What do you want them to know about sexual health as they hit college age?

I really want to talk to them as they’re moving to this next phase about consent, about what they as young women should expect from the people they have sex with, whether that’s boys or girls or anybody. We say to kids “We want you to be safe, we don’t want you to get pregnant,” and then we say “Good luck to you. Go have sex in a car, or under a bush.” I think about that as a mature woman now, and you’re not exactly setting up a recipe for great first sex for a teen or a college student. … Those are the kind of conversations I want to have with them — here are the circumstances that are likely to make it seem like something healthy and happy and fun and something you can be proud of and safe at.

What role does mental health have in those conversations?

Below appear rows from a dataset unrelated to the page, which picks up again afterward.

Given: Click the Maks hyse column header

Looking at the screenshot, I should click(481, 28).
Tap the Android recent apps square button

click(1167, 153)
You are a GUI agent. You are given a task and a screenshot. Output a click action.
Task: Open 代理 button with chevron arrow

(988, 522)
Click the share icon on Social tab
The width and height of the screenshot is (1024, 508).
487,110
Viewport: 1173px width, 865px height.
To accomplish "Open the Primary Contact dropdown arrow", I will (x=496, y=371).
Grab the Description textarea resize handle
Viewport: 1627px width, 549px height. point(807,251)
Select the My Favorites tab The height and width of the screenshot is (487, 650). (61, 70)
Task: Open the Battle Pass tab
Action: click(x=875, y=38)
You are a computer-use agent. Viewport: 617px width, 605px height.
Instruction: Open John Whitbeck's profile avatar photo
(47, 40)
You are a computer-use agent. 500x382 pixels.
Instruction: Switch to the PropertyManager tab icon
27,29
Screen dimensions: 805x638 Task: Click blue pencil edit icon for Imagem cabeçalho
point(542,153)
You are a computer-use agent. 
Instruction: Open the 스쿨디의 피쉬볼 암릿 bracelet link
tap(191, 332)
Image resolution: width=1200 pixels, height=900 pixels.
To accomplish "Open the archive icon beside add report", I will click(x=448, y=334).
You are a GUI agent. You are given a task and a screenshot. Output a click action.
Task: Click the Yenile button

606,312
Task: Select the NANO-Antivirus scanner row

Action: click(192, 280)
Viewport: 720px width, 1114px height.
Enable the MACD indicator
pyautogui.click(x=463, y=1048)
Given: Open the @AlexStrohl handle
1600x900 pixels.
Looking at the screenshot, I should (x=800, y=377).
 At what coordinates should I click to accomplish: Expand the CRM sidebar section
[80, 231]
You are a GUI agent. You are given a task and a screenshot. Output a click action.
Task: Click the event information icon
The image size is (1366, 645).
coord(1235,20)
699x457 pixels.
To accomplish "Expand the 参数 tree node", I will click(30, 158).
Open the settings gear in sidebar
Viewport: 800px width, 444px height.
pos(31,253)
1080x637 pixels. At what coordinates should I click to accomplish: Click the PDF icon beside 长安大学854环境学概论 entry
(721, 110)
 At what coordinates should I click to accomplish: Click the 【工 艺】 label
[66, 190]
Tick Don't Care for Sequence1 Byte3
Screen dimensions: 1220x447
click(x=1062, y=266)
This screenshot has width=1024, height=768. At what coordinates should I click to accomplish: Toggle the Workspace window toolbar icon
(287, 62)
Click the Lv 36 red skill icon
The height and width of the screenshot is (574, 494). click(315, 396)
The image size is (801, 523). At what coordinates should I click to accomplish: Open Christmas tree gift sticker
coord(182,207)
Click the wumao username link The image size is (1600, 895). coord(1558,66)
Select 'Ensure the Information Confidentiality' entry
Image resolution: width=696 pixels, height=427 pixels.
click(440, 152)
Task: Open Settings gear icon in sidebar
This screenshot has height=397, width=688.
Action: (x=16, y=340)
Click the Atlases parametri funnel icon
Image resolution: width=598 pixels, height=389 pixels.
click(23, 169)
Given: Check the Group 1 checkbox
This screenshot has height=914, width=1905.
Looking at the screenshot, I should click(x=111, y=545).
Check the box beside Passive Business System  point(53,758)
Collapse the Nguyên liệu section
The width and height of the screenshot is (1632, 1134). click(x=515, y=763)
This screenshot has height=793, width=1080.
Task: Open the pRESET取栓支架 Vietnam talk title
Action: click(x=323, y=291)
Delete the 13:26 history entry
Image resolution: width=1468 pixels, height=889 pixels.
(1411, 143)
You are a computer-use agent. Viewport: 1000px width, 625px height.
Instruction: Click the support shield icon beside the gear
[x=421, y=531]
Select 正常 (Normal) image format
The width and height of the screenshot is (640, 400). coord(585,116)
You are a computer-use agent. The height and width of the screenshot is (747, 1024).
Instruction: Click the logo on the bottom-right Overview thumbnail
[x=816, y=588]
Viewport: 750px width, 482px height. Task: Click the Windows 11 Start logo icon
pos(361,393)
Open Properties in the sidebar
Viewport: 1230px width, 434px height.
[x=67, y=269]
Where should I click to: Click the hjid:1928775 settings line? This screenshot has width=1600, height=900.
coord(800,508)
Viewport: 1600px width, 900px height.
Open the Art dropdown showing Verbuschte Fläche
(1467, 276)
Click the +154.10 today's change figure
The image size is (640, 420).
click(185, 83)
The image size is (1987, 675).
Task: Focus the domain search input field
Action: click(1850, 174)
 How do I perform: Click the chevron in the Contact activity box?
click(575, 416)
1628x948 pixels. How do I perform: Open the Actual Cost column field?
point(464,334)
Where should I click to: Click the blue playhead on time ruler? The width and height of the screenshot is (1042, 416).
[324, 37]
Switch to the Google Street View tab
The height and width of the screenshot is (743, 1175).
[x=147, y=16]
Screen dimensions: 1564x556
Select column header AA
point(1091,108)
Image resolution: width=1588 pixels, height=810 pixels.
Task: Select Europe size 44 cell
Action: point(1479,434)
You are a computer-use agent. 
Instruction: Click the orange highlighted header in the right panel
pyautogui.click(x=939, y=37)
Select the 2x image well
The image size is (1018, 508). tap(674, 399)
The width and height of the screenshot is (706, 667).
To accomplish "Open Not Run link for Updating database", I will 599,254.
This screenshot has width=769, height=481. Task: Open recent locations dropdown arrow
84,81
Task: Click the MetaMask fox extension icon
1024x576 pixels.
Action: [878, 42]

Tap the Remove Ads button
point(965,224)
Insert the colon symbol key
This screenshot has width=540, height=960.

From the perspective of a parent more than anything else, we think of people as whole people. It’s not just a collection of body parts that are getting together. It’s an actual human being with feelings and lived experience. Teaching our young people to be thinking about the whole person, and to be respecting the whole person, and to be caring for the whole person, is an important part of the sex ed that we do. Talking, again, not just about condoms and birth control but about relationships and consent.

Sex education is so fragmented. How do you get young adults nationwide the information they need?

I don’t see there being a national school system or a national overarching curriculum. I do think you can push for schools to use only proven curriculum, so then you can eliminate some of the abstinence-only and some of that other bull we have to put up with it.

What constitutes an undue burden to a woman’s access to abortion?

You should follow best medical practice in providing abortion services. Anything that is intended for a political reason to make it hard or impossible for you to get one — ultrasounds that you don’t need, waiting periods … all of those, in my view, are an undue burden and cost women time, and money, and emotions, and push abortions later.

One of the undue burdens brought up in the recent Supreme Court case was distance to the nearest abortion provider. How far is too far to have to travel for an abortion?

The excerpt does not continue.